» Data rows:
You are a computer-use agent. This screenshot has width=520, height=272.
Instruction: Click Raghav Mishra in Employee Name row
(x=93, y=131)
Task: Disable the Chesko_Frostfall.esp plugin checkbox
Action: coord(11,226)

» What this task involves:
Rewrite the entries above with "Employee Name" switched to "Staff Name", keeping everything else the same.

» Expected output:
You are a computer-use agent. This screenshot has width=520, height=272.
Instruction: Click Raghav Mishra in Staff Name row
(x=93, y=131)
Task: Disable the Chesko_Frostfall.esp plugin checkbox
Action: coord(11,226)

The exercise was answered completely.